Aga Khan Higher Secondary School
12th Grade

"After doing some preliminary investigation I am of the opinion that to gather more information, the best choice would be to photograph Saturn's Ring F.

The F ring, one of Saturn's many rings named A through G, is home to numerous phenomena whose cause we have yet to understand. It is mainly composed of ice crystals and is variably sparkly. It was first discovered in 1980 and is often thought of as Saturn's most unusual ring as it has been recorded changing color in the span of just a few hours. It is maintained by two shepherd moons, Prometheus and Pandora.

The F ring has been puzzling scientists since its discovery; when Voyager 1 visited the planet in 1980, the ring was faint, but it sparkled with bright spots. By the time the Cassini spacecraft arrived in 2004, the spots were gone but the ring as a whole had grown twice as bright and three times as wide.

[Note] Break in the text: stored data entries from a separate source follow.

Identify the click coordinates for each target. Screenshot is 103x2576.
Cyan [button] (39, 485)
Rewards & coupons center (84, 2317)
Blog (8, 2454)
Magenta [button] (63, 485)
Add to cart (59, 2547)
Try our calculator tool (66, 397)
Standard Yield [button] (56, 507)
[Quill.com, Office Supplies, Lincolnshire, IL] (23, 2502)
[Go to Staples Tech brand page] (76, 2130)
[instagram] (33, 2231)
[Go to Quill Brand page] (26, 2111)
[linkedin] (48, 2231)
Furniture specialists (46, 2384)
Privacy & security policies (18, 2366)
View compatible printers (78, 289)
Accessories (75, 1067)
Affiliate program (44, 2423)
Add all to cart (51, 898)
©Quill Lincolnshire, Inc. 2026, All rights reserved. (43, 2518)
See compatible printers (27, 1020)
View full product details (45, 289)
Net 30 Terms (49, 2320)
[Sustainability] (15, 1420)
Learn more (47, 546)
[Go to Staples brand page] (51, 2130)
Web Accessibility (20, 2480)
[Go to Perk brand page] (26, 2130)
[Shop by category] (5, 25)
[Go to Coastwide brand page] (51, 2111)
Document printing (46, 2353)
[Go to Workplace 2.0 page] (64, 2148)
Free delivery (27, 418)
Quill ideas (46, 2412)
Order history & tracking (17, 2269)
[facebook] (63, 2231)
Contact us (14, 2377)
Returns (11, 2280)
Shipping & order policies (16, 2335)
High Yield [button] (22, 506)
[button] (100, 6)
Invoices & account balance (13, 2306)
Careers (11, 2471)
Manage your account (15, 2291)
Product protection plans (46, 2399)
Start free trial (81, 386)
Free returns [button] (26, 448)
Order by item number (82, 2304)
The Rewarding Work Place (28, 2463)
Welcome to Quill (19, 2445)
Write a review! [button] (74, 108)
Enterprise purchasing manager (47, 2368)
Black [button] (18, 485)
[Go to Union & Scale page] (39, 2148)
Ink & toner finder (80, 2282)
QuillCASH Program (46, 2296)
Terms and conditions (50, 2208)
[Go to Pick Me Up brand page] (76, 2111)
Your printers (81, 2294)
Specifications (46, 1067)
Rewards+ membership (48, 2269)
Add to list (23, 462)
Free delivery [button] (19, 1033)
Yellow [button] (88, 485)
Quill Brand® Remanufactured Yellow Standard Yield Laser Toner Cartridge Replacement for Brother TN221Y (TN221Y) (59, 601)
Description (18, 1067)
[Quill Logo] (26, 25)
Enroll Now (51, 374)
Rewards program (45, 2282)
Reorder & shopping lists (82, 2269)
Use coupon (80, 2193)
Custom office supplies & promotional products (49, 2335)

Even now, while most of the inner rings have clear, well-defined edges, the F ring, which is the outermost of Saturn's main rings, has a thin central core surrounded by a diffuse skirt of smoke-sized ice particles. Those swirls of smoke form twists and knots, and some of it ends up around the ring's core in a spiral.

A big mystery surrounding Saturn's F ring is that why did it get dimmer between Voyager l's departure and Voyager 2's arrival a period of just 9 months? Another mystery is that when Voyager I and 2 saw the ring, it was peppered with bright spots that glowed for a short time before fading. The Hubble Space Telescope saw similar spots in 1995 but by 2004, they had mostly disappeared.

Where did these spots come from and why have we not seen them again?

Scientists believe that the cause of most of the F ring's inexplicable behavior is its shepherd moon, Prometheus, but there has been no concrete evidence to prove this fact.

The complexity of its isolated bright clumps, individual strands, braided regions and strange segments is reason enough why the Cassini probe should give more attention to it specifically, but there is also the fact that studying Saturn's F ring might help scientists further understand how planetary bodies interact with other objects in space, like stars and giant debris fields.

Besides this, such a study can also help us understand the activities that occur when solar systems evolve out of dusky disks, much like our own solar system with its sun and planets.

In short, any expedition to learn more about Saturn cannot possibly be complete without studying its most dynamic and perplexing entity, the F ring. That is why I believe that the Cassini spacecraft and scientists should focus particularly on Saturn's F ring; it may bring us one step closer to understanding a few mysteries of the universe and that is something I sincerely wish for.